What is a System? • A system is a set of interacting or interdependent components forming an integrated whole. • Systems share common characteristics, including: • A system has structure, it contains parts that are directly or indirectly related to each other • A system has behavior, it contains processes that transform inputs into outputs • A system has interconnectivity: the parts and processes are connected.
SYSTEMS Examples of systems: • Ecosystems, weather systems, food production systems, sewage treatment systems, photosynthesis, education systems, information distribution systems, your body………
All systems have: • Inputs • energy or materials or both • Outputs • energy, materials or both • may be useful – ex. a crop • may be a problem –ex. pollution
When a system is in equilibrium: • inputs = outputs • Ex. The temperature of our planet will remain constant, provided thatenergy inputs = energy outputs. • If we reduce the outputs of energy by increasing levels of greenhouse gases which trap heat energy, the temperature rises (global warming).
Systems and the Laws of Thermodynamics • The First Law of Thermodynamics tells us: • “Energy is never created or destroyed, only changed from one form to another” Think of a food chain……
Systems and the Laws of Thermodynamics • The Second Law of Thermodynamics tells us that all energy changes release some energy as heat, and eventually all the energy in the universe will have turned to low grade heat energy.

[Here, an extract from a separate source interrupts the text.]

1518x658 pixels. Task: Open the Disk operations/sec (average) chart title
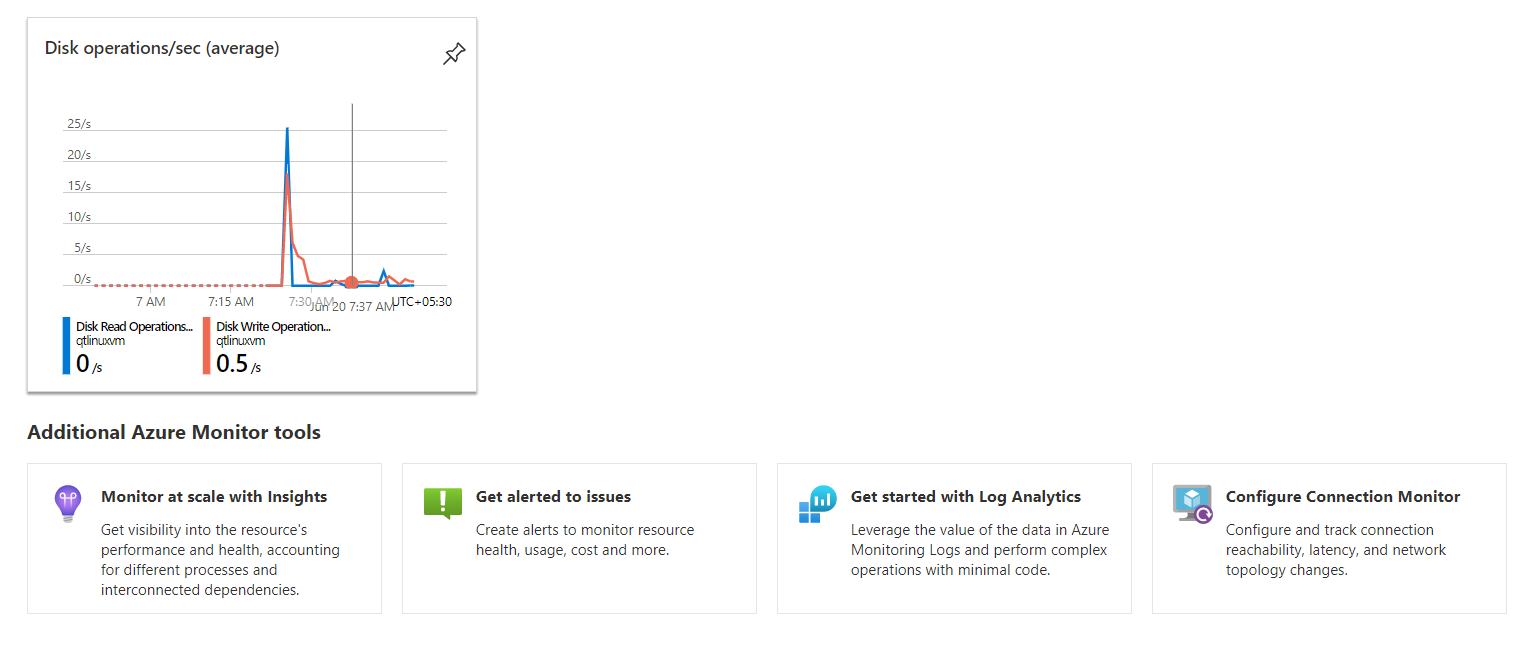click(x=162, y=48)
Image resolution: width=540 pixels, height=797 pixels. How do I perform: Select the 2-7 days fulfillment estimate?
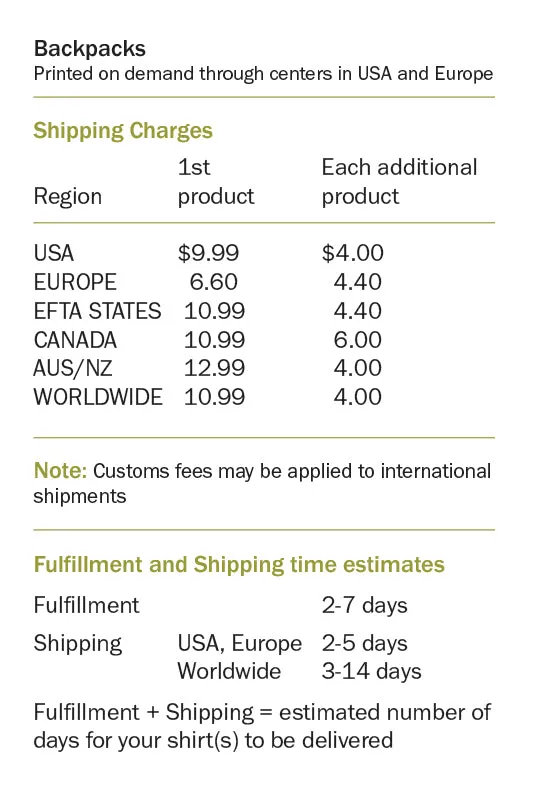pyautogui.click(x=365, y=605)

A very happy thought… • Again think of a food chain……
Feedback mechanisms in systems • feedback occurs when the output of a system influences the inputs and hence affects the state of the system • positive feedback changes a system to a new state. In most natural systems it is considered a bad thing, but it is not always so! The term “vicious cycle” usually refers to positive feedback.
Positive Feedback examples • Ex. A common example occurs during conferences when a microphone gets too much sound from a speaker. The speaker sound is amplified, resulting in even more speaker sound to the microphone. The sound level quickly increases in volume, eventually overdriving the amplifier, resulting in that awful squeal we all hate. -Ex. teacher encourages student with positive feedback comments on his/her work; student associates learning with being praised so wants to learn more and produces a higher standard of work (a new state!). Student gains confidence from achievement, passes exams and leaves for university.
Feedback mechanisms in systems • negative feedback returns a system to its original state. In many natural systems homeostasis acts as a form of negative feedback . In most natural systems, negative feedback is considered a good thing, because it restores equilibrium, it promotes a steady state.
Negative Feedback Examples - Ex. As the number of rabbits increases in a natural area, there is more food for predators, resulting in an increase in the number of predators. This increase causes a decrease in the number of rabbits, resulting in fewer predators. The result is that the ratio of rabbits to predators is nearly constant.